なお、午後の講師である佐藤翔氏による詳細なメモが既にここにアップされている。
http://d.hatena.ne.jp/min2-fly/20130203
午後は2会場に分かれてのセッションだったので、聴講したセッションについてのみメモとコメントを付記する。
「Web社会を生き抜くための情報リテラシーを学校でどう育てるか」新井紀子(国立情報学研究所)
リテラシーを規定するのものは、哲学・思想ではなく、科学・技術であり、近代の生産力を支えるためのものだった。読み書き算盤の時代は終わり、Web社会においては「CMS」的コミュニケーション、情報に付加価値を付け加えることができるリテラシーが求められる。小学5年生を対象としたケーススタディについて紹介。

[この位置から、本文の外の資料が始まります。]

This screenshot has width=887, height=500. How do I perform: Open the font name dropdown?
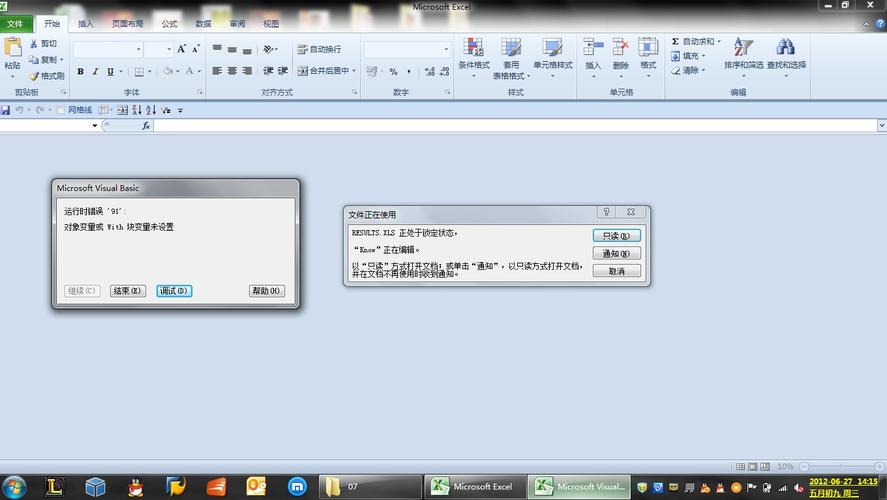[138, 49]
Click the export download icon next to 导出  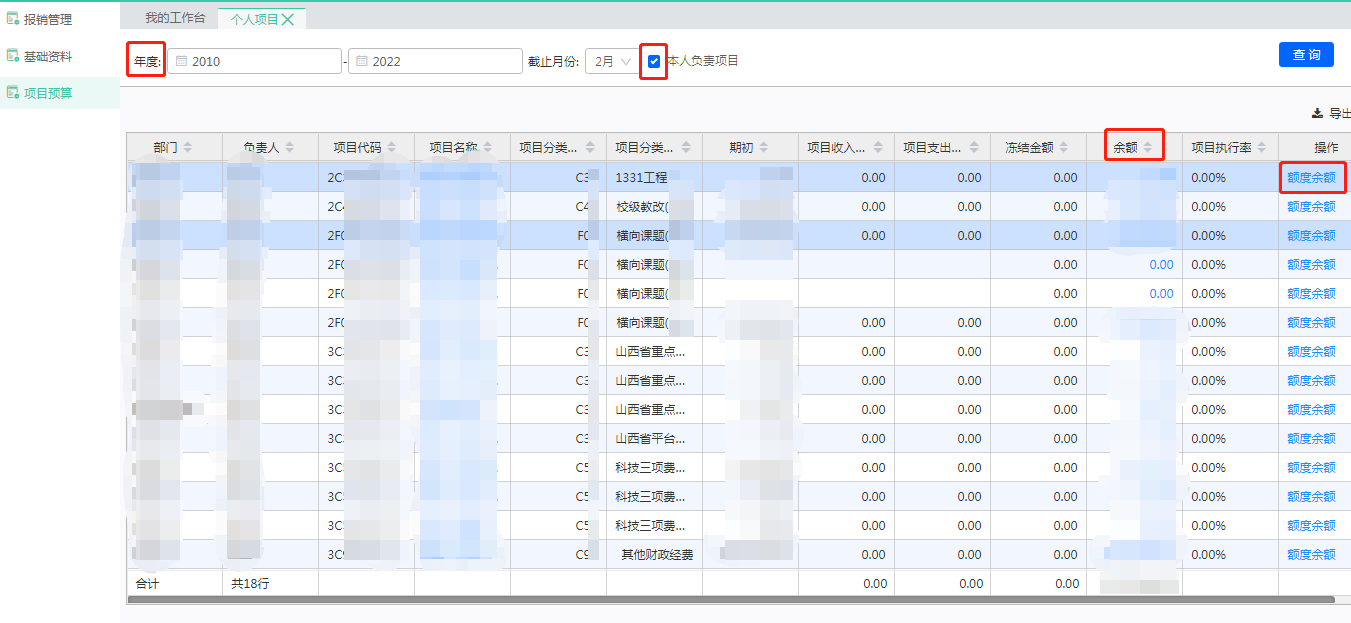(1317, 113)
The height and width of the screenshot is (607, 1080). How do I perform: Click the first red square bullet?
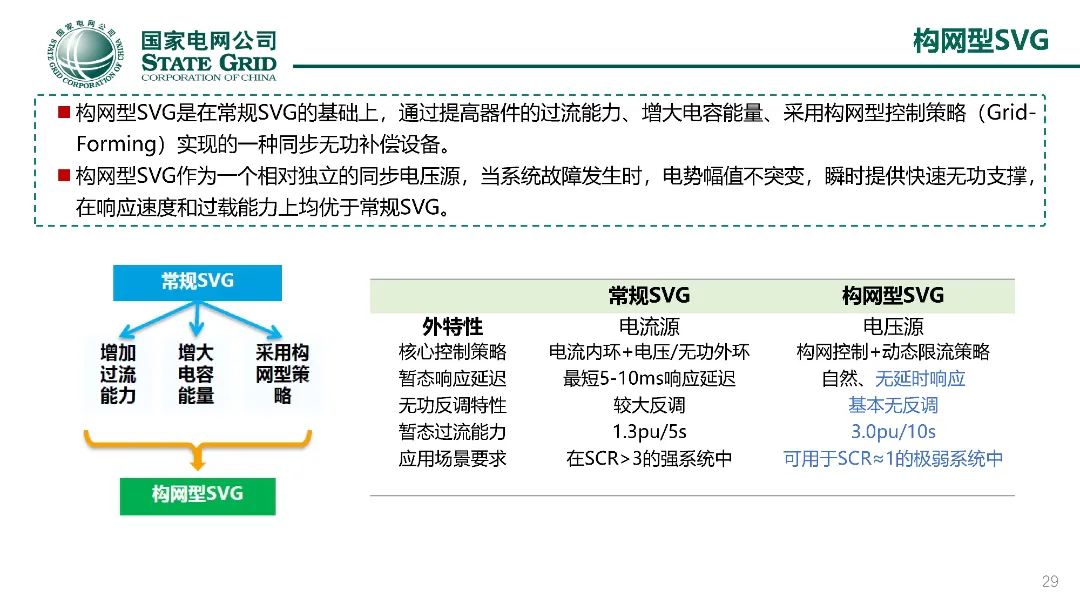click(x=64, y=112)
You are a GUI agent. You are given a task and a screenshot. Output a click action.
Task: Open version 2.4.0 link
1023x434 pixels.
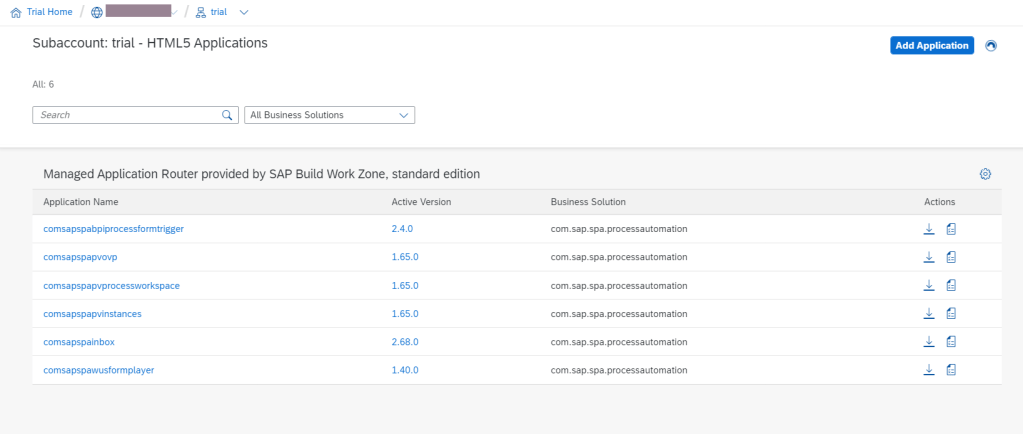pos(402,229)
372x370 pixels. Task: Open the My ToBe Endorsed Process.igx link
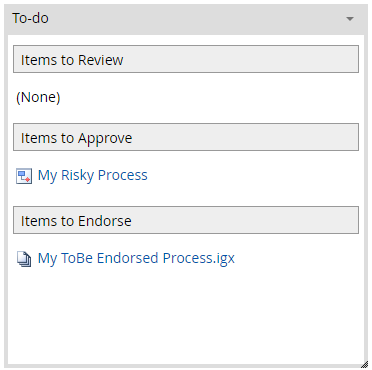tap(136, 259)
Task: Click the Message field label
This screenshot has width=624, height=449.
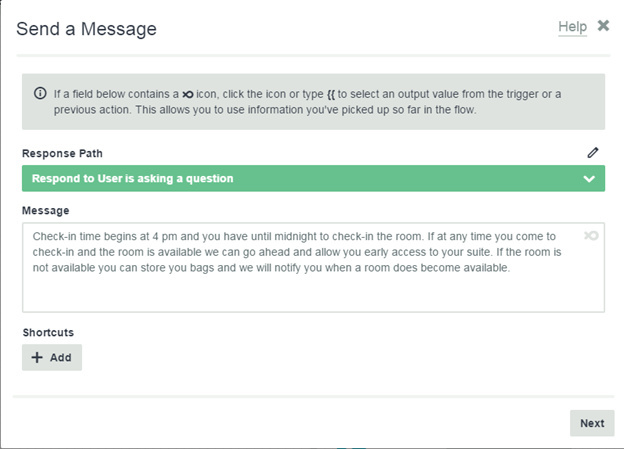Action: 46,211
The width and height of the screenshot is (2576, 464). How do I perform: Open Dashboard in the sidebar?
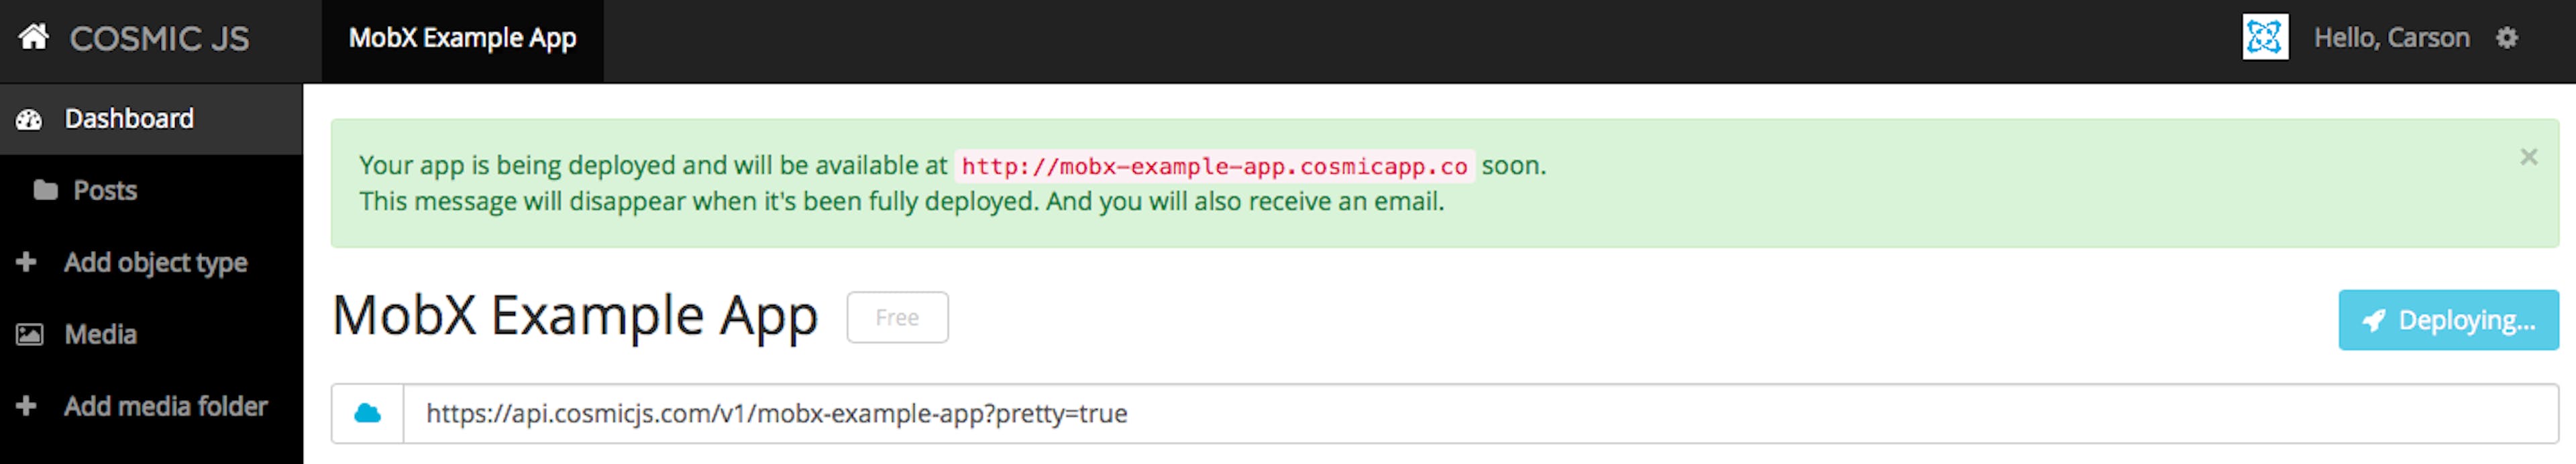(151, 119)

「3.11直後のウィキペディアへのアクセス状況」Ninomy(ウィキメディアン)
基本的なスライドは以下に掲載。
http://www.slideshare.net/ninomy/
解析用データは以下から入手。
「Wikipediaと学術情報利用:オープンアクセスの時代に広がる学術情報流通とWikipedia日本語版への期待」 佐藤翔(筑波大学大学院/ブログ「かたつむりは電子図書館の夢をみるか」)
Wikipedia日本語版でも学術文献は引用されているが、引用数/記事数に関して、日本語版は英語版の1/3程度しかない。また、こうした引用・外部リンクへの信頼・評価が日本語版では英語版よりも低い。もっと学術情報の利用を進めていきたい。
「Wikipediaの議論と議論参加者の分析に関する研究」朱 成敏, 武田 英明(国立情報学研究所)
Wikimediaを使った研究はいろいろあるが、上記2つのようなWikmedia自体を解析する研究 は少ないらしい。
「日本語Wikipediaオントロジーの構築と利用」 玉川 奨(慶應義塾大学大学院理工学研究科)
個人的には一番興味深いプレゼンテーションだった。
の開発者による研究発表。セマンティック・ウェブの流れにあるLinked Open Dataのひとつとして位置づけている。LODのHubであるDBpediaとはアプローチも異なるため相互の共存を考えているという。
モバイルでのレコメンデーションなども含む「検索・分析支援」や「ロボットとの連携」など応用への視野も広がっている。
「ニコニコ学会β」 江渡浩一郎(産業技術総合研究所)
前半は江渡浩一郎氏の自己紹介・作品紹介、後半にさらっとニコニコ学会βの紹介(PR)。
なぜニコニコ学会βがWikimediaのカンファレンスに?と素朴に思ったが、
2009年のこのカンファレンスでは、自著の
「パターン、Wiki、XP ~時を超えた創造の原則」について紹介したことが、今回の登壇の契機になっている模様。
集合知への関心が高い江渡氏にしてみれば、Wikimediaに集うコミュニティとニコニコ学会βの相性はいいと考えているのかもしれない。
最初が吉見俊哉で最後が江渡浩一郎、というところに、ブッキングした事務局側の意図(?)を感じる。近い将来のカルチュラル・スタディーズとは、こういうニコニコ学会βのようなもの、なのかもしれない。